Coincidence cloning: Robust technique for isolation of common sequences

All righrs reserved. Coincidence cloning (CC) is aimed at finding DNA fragments, which are common to the samples under study. The nature of these input DNAs may be genomic or cDNA, cloned or uncloned. The approach is based on cloning identical (or almost identical) nucleotide sequences belonging to different fragmented genomic DNA or cDNA pools, while discarding sequences that are not common to both. Early versions of the CC technique were not very efficient. Their most serious disadvantage was rather low selectivity, so that the resulting libraries of the fragments contained large amounts of sequences unique to one of the two sets of DNA fragments under comparison.
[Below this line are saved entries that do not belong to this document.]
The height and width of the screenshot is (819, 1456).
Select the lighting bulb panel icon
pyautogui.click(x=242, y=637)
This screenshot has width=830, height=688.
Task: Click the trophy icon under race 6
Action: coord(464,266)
To avoid this, Azhikina and colleagues were the first to exploit the technique of selective polymerase chain reaction (PCR) suppression, which strongly increased the efficiency of CC. Another important problem is the nonspecific imperfect hybridization between nonorthologous repetitive elements or short sequence-similar sequences, which produces chimeric clones representing an impressive fraction of the libraries (up to 60%, when complex genomic mixtures). An important improvement in this technique comprises treatment of the hybrids with the nucleases, specifically recognizing single-nucleotide mismatches or more extended loop regions. This results in digestion of improperly matched hybrids (primarily chimeras), whereas perfect, nonchimeric heteroduplexes are greatly enriched in the final mixture (up to 96% or more).